Facebook：BigGraph 中文文档-损失计算（PyTorch）

图嵌入是一种从图中生成无监督节点特征（node features）的方法，生成的特征可以应用在各类机器学习任务上。现代的图网络，尤其是在工业应用中，通常会包含数十亿的节点（node）和数万亿的边（edge）。这已经超出了已知嵌入系统的处理能力。Facebook开源了一种嵌入系统，PyTorch-BigGraph（PBG），系统对传统的多关系嵌入系统做了几处修改让系统能扩展到能处理数十亿节点和数万亿条边的图形。

本系列为翻译的pytouch的官方手册，希望能帮助大家快速入门GNN及其使用，全文十五篇，文中如果有勘误请随时联系。

（一）Facebook开源图神经网络-Pytorch Biggraph

（二）Facebook：BigGraph 中文文档-数据模型（PyTorch）

（三）Facebook：BigGraph 中文文档-从实体嵌入到边分值（PyTorch）

（四）Facebook：BigGraph 中文文档-I/O格式化（PyTorch）

（五）Facebook：BigGraph 中文文档-批预处理

（六）Facebook：BigGraph 中文文档-分布式模式（PyTorch）

（七）Facebook：BigGraph 中文文档-损失计算（PyTorch）

Loss calculation 损失计算

The training process aims at finding the embeddings for the entities so that the scores of the positive edges are higher than the scores of the negative edges. When unpacking what this means, three different aspects come into play:

One must first determine which edges are to be considered as positive and negative samples.

Then, once the scores of all the samples have been determined, one must decide how to aggregate them in a single loss value.

Finally, one must decide how to go about optimizing that loss.

This chapter will dive into each of these issues.

训练过程的目标是寻找实体的嵌入向量使正边的得分高于负边的得分。当分析这意味着什么的时候，有以下三个方面需要关注：

1）必须首先确定把哪些边将被视为正样本和哪些视为负样本。

2）然后，当所有样本的分值确定的时候，我们需要决定如何汇总到一个损失loss value上。

3）最后，我们需要决定如何优化optimizing这个损失。

本章将深入讨论这里的每一个问题。

Negative sampling 负采样

The edges provided in the input data are known to be positives but, as PBG operates under the open-world assumption, the edges that are not in the input are not necessarily negatives. However, as PBG is designed to perform on large sparse graphs, it relies on the approximation that any random edge is a negative with very high probability.

输入数据中提供的边是已知的正样本，但是由于PBG假设operates在开放世界中运行，故而输入中不存在的边不一定是负的。然而，PBG的设计是用于处理大稀疏图，依赖于随机一个边是负边的概率很高。

The goal of sampling negatives is to produce a set of negative edges for each positive edge of a batch. Usual downstream applications (ranking, classification, …) are interested in comparing the score of an edge (x,r,y1) with the score of an edge (x,r,y2). Therefore, PBG produces negative samples for a given positive edge by corrupting the entity on one of its sides, keeping the other side and the relation type intact. This makes the sampling more suited to the task.

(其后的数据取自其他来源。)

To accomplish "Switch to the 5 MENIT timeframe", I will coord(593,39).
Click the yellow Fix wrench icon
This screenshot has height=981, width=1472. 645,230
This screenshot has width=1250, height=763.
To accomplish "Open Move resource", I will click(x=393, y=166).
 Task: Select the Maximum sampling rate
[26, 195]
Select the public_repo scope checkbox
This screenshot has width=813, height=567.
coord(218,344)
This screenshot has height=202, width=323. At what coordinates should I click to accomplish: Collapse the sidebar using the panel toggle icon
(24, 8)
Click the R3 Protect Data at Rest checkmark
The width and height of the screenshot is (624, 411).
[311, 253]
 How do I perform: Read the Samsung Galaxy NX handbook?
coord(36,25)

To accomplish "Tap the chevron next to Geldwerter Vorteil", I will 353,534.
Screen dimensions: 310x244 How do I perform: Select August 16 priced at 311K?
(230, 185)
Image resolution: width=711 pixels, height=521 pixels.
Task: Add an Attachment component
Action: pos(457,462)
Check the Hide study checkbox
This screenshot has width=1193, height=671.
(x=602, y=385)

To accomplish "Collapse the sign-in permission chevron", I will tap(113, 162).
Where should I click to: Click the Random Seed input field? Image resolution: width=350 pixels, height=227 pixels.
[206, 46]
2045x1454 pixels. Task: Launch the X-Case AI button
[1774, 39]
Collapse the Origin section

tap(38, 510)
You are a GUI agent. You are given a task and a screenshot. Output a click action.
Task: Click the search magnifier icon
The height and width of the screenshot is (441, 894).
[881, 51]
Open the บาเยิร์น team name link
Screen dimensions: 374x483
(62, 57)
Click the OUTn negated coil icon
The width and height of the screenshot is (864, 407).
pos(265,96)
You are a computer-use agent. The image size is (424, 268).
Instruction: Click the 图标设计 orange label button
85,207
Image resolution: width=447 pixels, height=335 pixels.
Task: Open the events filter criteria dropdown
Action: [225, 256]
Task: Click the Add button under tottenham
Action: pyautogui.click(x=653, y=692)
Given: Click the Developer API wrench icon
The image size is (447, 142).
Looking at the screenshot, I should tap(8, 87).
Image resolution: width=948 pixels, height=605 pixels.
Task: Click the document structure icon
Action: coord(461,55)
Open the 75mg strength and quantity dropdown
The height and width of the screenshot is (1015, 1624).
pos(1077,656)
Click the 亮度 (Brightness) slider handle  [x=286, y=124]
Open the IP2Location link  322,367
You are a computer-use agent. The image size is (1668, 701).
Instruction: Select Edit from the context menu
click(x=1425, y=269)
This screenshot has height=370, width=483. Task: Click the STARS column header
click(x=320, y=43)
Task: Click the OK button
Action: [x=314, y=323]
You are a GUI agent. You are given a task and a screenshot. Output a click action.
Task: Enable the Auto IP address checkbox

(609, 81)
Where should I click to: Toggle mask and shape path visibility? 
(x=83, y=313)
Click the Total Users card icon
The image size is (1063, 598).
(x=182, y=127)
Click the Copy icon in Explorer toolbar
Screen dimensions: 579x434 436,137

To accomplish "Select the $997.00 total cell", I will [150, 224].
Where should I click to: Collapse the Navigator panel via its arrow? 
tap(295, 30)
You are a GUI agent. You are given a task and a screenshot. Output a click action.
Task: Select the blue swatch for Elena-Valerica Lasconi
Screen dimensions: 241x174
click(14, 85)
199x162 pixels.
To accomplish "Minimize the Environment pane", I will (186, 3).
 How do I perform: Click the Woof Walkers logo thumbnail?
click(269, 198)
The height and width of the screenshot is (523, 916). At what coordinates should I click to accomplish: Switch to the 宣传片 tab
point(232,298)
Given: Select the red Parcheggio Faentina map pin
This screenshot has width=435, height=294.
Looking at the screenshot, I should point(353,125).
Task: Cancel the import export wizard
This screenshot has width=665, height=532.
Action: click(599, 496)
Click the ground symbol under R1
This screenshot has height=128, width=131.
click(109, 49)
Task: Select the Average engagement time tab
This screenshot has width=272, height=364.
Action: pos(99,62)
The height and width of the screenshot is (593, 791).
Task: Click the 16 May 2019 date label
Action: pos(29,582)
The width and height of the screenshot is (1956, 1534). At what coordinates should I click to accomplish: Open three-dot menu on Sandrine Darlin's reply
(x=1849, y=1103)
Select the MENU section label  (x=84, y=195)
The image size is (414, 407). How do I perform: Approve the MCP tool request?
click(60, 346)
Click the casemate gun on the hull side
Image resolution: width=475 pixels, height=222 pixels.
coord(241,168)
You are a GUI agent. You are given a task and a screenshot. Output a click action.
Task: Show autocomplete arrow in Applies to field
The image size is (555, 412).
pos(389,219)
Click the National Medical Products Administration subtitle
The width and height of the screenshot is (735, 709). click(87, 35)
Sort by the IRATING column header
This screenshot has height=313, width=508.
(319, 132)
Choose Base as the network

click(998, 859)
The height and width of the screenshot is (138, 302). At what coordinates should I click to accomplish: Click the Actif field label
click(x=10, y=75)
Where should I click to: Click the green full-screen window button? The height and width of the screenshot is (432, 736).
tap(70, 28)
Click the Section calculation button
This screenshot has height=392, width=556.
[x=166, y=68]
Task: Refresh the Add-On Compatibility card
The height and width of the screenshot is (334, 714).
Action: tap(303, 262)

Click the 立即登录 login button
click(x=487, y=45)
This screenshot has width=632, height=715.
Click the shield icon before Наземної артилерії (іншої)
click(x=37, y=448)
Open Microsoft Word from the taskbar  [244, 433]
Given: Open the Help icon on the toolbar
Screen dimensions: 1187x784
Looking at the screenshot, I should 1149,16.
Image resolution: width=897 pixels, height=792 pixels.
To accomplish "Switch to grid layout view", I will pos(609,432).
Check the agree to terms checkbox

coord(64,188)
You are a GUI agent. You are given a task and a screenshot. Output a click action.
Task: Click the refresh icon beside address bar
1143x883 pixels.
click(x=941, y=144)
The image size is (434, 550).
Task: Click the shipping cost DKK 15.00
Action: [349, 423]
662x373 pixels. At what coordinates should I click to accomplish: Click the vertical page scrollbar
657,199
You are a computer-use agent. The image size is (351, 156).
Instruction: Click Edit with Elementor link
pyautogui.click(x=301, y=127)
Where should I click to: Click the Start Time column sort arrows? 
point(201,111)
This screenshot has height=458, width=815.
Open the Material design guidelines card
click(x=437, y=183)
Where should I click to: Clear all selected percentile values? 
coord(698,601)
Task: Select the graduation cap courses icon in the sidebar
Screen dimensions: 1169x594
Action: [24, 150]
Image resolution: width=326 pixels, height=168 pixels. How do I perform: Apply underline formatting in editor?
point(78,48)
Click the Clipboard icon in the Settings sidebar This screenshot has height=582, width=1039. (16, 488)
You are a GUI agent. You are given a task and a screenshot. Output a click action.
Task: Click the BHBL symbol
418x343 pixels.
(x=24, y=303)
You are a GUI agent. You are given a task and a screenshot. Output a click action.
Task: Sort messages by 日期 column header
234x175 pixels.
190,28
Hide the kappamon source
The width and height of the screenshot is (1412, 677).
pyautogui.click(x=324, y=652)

负采样的目标是为每个batch的正边生成一个负边的集合。通常下游的应用（排序、分类等）会更关心边 (x,r,y1) 和 (x,r,y2) 得分的比较。因此，PBG通过保持另一侧实体，消损一个关系中一侧的实体来为一个给定的正边生成负样本，这样可以保证关系是正确的。这样可以得到一个更适用于任务的采样。

For performance reasons, the set of entities used to corrupt the positive edges in order to produce the negative samples may be shared across several positive edges. The way this usually happens is that positive edges are split into “chunks”, a single set of entities is sampled for each chunk, and all edges in that chunk are corrupted using that set of entities.

处于性能原因，用于生成负样本的消解正边实体集合可能会跨多个正边共享。这种方式通常应用于当正边被分割到不同的“chunks”中时，一个单独的实体集合在每个chunk中被采样，并且在该chunk中的所有边都被这个集合中的实体消解过。

PBG supports several ways of sampling negatives:

PBG支持几种样本抽样的方法：

All negatives 全负采样

The most straightforward way is to use, for each positive edge, all its possible negatives. What this means is that for a positive (x,r,y)(x,r,y) (where x and y are the left- and right-hand side negatives respectively and r is the relation type), its negatives will be (x′,r,y) for all x′of the same entity type as x and (x,r,y′) for y′ of the same entity type as y. (Due to technical reasons this is in fact restricted to only the x′ in the same partition as xx, and similarly for y′, as negative sampling always operates within the current bucket.)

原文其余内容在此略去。